Esta frase es de José Saramago, de su libro «El año de la muerte de Ricardo Reis». E invito a quedarnos con el pensamiento fijado en lo que nos sugieren estas palabras, más allá de cualquier disquisición acerca de quien la pensó y la escribió. Así, creo que podemos encontrar un punto de partida, o de llegada, a lo que, a mi entender, el Evangelio nos puede llevar.
Tenemos nuevamente a Juan, esta vez interrogado por los defensores de Dios y sus leyes, que quieren saber quién es el que bautiza en el río Jordán. De alguna manera le piden un aval, acaso si es el mesías, o uno de los profetas, como Elías. Y aquél hombre interrogado les responde que no, que él sólo bautiza con agua y que hay un desconocido, en medio de ellos herederos de Yahveh, que es quien importa realmente.
Me imagino que fue grande el desconcierto, o la frustración, de los que preguntaban, aunque no dejarían de interrogarse a sí mismo diciendo: ¿Quién es este hombre que aún sin ser un profeta nos llama a la conversión? Y ahora —continuarían pensando— resulta que hay otro a quien no conocemos y que es más importante. Esto se nos está escapando de las manos —tal vez concluyeron. Y nosotros, ¿qué pensamos de todo esto?
Tenemos como ventaja el saber, al menos un poco, quién es Juan el Bautista y, un poco más, quién es Jesús. Y digo un poco porque me parece que no siempre logramos captar por completo quién es el Hijo de María y qué nos vino a traer. Y claro que rápidamente podríamos decir: Nos vino a traer la salvación, y eso es verdad, pero me pregunto si eso lo sabemos porque así lo experimentamos o porque es lo que hay que saber por ser cristianos. ¿Qué significa, para cada uno de nosotros, que nos traiga la salvación? ¿Es solamente la posibilidad de ir al cielo y salvarnos del fuego eterno? ¿Es entonces la posibilidad de mitigar nuestro miedo al desconocimiento del más allá?
Antes cité a José Saramago, para algunos sólo un ateo irreverente, pero su calidad literaria es más que reconocida. Y nos deja un pensamiento que nos da justamente lo que expresa: Esperanza. Esa posibilidad de que todo puede ser diferente, distinto. Y es lo que Juan el Bautista hizo en su momento. Él repetía las palabras del profeta Isaías: «Yo soy una voz que grita en el desierto: Allanen el camino del Señor» y anunciaba el cambio, la posibilidad cercana de que todo va a ser nuevo, y dice —nos dice— que estemos atentos, porque está en medio de nosotros y no lo reconocemos.

## Objetivo A
¿Cómo se traduce al inglés esta oración de la reflexión sobre el Evangelio: «Tenemos como ventaja el saber, al menos un poco, quién es Juan el Bautista y, un poco más, quién es Jesús.»?
## Objetivo B
Escribe lo que sigue en la reflexión sobre el Evangelio, a partir de su última oración.
Las entradas proceden de otra fuente.

[Registros del conjunto de datos]
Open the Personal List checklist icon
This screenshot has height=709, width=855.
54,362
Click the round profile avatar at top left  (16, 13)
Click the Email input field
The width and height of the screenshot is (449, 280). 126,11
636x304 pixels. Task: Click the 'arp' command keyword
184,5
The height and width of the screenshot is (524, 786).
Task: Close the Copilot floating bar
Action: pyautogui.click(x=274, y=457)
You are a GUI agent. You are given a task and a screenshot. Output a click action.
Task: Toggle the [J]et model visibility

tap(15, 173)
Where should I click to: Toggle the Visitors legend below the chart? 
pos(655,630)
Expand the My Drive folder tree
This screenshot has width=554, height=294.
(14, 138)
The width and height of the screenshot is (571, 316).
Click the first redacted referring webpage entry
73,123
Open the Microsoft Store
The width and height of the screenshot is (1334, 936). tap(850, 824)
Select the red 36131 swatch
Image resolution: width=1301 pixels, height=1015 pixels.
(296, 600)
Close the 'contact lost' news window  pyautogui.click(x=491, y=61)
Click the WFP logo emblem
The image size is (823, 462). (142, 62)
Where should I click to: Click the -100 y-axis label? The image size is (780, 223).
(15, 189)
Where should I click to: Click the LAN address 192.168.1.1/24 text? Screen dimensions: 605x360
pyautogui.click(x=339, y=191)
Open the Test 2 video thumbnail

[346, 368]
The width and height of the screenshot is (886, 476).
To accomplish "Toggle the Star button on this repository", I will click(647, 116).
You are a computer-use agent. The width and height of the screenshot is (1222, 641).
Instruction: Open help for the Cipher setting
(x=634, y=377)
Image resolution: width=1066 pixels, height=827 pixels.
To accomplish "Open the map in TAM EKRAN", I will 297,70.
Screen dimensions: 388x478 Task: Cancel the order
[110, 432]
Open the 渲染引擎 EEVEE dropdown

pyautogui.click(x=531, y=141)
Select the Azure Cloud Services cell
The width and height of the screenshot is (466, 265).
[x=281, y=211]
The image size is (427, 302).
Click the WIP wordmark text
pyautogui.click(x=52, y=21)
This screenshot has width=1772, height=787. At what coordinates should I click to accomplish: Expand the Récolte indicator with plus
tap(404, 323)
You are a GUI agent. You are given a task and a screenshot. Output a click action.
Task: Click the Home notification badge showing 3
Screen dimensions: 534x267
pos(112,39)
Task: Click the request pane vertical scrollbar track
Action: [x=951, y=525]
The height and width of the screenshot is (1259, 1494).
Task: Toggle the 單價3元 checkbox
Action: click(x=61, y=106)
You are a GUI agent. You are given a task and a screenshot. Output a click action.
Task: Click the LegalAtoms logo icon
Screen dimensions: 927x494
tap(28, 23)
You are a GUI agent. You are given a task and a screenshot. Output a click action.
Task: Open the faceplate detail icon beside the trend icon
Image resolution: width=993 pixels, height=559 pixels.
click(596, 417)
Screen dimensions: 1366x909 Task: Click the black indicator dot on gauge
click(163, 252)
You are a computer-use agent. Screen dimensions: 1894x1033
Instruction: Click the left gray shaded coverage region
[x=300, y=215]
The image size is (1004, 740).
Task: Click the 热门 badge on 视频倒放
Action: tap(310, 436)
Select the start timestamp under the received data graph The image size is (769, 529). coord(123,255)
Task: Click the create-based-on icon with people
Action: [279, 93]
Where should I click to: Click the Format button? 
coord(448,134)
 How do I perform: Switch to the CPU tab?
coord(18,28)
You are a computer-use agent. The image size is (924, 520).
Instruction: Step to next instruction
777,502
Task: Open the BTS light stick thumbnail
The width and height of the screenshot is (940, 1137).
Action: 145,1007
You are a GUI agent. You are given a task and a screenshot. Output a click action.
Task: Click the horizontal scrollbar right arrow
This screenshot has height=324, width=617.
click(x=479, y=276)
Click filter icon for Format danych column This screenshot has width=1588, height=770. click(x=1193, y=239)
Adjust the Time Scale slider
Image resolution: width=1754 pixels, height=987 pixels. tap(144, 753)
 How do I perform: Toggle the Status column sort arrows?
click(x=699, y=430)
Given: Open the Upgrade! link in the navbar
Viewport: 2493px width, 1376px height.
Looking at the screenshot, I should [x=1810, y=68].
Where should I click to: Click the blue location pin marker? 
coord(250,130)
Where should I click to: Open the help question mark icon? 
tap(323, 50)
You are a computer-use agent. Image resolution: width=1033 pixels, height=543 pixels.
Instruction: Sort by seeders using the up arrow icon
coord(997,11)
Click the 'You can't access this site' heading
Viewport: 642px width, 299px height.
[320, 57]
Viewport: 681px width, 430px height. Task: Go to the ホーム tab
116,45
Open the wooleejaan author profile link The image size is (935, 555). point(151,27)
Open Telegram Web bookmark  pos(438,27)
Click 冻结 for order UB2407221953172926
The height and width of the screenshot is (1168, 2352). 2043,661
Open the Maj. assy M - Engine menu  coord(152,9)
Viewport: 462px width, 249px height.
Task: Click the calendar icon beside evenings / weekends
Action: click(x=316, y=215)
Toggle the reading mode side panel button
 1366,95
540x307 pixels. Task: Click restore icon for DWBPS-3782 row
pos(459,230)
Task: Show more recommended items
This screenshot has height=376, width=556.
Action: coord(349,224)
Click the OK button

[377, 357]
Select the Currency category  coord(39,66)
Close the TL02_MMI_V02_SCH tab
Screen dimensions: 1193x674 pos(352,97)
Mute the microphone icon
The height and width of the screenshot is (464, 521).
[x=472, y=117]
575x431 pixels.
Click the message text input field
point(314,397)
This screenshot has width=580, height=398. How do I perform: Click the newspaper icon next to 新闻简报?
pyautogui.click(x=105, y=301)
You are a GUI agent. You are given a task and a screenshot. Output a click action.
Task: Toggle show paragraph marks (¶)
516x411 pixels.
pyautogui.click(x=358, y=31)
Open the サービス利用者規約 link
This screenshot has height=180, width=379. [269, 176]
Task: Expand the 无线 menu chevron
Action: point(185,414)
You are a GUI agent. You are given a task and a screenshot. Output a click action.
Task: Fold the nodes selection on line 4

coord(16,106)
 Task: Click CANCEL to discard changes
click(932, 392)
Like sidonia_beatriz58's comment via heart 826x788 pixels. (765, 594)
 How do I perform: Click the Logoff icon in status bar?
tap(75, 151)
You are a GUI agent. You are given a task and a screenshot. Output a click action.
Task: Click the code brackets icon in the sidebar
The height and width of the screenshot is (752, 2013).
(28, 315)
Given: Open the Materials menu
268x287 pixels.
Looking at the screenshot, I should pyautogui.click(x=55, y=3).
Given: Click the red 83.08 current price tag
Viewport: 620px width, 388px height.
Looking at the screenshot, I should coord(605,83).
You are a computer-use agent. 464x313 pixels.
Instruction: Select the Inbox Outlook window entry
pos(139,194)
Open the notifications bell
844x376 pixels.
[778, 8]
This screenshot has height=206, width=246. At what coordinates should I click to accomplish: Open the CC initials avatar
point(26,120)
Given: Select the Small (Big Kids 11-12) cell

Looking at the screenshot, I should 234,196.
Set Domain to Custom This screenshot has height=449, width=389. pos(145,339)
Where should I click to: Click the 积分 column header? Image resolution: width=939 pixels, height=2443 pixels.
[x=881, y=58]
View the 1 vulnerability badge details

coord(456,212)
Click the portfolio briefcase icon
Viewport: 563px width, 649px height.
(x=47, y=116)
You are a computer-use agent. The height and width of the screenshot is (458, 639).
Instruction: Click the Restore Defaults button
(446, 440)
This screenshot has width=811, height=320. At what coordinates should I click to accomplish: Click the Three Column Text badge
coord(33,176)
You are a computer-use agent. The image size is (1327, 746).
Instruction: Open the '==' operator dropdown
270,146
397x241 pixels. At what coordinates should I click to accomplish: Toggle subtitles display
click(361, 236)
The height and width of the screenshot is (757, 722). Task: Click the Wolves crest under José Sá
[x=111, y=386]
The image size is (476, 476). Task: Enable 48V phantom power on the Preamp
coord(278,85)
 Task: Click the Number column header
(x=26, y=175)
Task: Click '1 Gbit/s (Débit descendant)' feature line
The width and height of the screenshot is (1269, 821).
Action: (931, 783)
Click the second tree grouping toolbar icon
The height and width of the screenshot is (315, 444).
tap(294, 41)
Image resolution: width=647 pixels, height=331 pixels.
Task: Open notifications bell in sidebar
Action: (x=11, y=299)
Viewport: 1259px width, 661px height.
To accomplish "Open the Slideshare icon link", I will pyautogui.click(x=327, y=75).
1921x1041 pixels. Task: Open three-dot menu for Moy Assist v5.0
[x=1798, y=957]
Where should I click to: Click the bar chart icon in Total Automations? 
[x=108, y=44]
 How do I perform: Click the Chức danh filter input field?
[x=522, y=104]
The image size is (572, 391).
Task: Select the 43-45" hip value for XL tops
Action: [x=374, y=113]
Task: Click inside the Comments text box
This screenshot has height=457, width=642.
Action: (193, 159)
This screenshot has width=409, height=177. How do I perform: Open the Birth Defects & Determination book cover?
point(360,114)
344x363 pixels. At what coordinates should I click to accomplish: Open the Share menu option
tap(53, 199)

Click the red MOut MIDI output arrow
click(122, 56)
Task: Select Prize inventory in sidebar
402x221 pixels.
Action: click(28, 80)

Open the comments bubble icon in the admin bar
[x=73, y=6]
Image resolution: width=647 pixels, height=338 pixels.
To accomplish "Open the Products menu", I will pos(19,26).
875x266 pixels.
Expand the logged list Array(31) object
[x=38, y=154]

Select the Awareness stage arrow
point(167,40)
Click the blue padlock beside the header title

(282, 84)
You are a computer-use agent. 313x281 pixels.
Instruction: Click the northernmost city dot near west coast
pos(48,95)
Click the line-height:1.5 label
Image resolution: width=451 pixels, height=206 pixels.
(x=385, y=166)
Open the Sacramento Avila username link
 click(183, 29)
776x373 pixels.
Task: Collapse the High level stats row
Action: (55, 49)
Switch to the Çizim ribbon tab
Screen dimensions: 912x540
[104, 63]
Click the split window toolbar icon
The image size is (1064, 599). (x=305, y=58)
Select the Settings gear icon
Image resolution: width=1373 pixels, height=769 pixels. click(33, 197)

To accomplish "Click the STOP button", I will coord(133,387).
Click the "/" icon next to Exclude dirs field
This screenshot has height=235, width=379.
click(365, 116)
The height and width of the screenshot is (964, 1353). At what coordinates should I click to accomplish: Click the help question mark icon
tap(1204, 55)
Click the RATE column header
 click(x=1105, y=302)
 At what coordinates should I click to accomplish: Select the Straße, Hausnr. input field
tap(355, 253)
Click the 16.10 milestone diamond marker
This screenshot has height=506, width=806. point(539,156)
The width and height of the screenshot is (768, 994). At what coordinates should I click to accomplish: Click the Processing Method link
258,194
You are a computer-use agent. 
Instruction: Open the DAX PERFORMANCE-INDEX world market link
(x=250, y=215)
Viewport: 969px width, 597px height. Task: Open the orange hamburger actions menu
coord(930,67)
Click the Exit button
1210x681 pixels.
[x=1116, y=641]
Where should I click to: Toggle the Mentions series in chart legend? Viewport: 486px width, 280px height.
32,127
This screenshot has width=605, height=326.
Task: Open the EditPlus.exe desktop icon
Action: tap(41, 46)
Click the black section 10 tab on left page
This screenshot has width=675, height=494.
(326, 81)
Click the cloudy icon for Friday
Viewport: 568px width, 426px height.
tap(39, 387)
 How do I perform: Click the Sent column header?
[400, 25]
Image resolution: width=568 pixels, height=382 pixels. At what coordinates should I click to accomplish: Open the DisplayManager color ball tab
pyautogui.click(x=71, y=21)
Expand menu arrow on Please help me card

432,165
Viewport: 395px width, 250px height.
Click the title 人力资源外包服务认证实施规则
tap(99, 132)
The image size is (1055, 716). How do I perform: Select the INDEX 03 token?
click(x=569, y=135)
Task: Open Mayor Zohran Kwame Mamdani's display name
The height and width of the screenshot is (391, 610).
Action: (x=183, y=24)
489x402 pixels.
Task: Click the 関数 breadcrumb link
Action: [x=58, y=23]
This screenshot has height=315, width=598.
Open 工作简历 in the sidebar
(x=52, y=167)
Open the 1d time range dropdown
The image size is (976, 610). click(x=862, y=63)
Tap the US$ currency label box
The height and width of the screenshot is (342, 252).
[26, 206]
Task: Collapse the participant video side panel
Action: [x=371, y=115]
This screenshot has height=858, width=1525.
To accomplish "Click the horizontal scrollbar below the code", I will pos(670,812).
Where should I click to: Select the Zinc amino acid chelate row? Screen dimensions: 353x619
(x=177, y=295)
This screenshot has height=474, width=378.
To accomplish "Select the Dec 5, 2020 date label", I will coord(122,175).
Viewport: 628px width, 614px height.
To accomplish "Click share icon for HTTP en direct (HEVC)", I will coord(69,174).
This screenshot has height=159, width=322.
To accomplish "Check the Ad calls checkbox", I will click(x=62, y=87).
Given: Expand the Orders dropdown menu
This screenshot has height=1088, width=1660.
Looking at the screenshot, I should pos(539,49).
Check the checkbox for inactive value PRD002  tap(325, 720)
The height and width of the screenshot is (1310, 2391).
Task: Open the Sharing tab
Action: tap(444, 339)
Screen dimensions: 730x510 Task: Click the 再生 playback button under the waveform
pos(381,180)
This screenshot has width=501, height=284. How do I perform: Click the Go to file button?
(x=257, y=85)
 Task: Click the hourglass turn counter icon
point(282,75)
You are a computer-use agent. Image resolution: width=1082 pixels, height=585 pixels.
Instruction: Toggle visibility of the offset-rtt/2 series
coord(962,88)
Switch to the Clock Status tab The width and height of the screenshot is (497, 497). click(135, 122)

## Respuesta esperada A
We have the advantage of knowing, at least a little, who John the Baptist is and, a little more, who Jesus is.

## Respuesta esperada B
Esta es la gran noticia de Juan: Que nuestra esperanza tiene que seguir viva, porque el gran cambio se puede dar. Solo hace falta reconocer a Jesús, nuestra salvación, nuestra alegría, nuestra liberación. ¿Pero dónde se hace eso? ¿En el templo? ¿En las celebraciones religiosas? ¿En cumplimiento de lo que está mandado por la Iglesia? ¿Dónde se reconoce a Jesús? ¿En el prójimo?
Nuestra manera de ser cristianos nos ha llevado, en mayor o menor medida, a asociar a Dios con las leyes y preceptos. Cuanto más perfectos somos en el cumplimiento, a veces podemos pensar esto, más seguros estamos de tener a Dios con nosotros. Es más fácil aprendernos el manual de moral y teología, que es lo que otros con verdad y autenticidad han descubierto en la reflexión acerca de Dios, que intentar hacer también el camino personalmente, e indagar, con la ayuda necesaria y la Gracia de Dios, en la esperanza y la alegría misma que supone descubrir a Dios dentro de nosotros mismos.
Y cuando de verdad nos hemos encontrado con Dios en el corazón, entonces podemos decir que tenemos salvación, que tenemos alegría, porque -parafraseando a Saramago- cuando llega el punto en que no hay más que esperanza, entonces nos damos cuenta de que todo es posible, porque esa esperanza es el mismo Jesús, y con él ¿qué nos puede faltar? Y esto mismo nos lleva a descubrir que también podemos ser luz, alegría y esperanza para otros. Nos convertimos, valga la comparación, en otro Juan, porque comenzamos a ser reflejo de la luz, es decir, reflejo de Dios.
Al mismo tiempo, esto nos dará ojos suficientes para poder reconocer al que viene detrás del Bautista, para que no nos pase como a aquellos del evangelio que, aún teniéndolo en medio de ellos, no lo conocieron, tal vez porque sólo veían las leyes que les hacía sentir que así ya tenían a Dios consigo.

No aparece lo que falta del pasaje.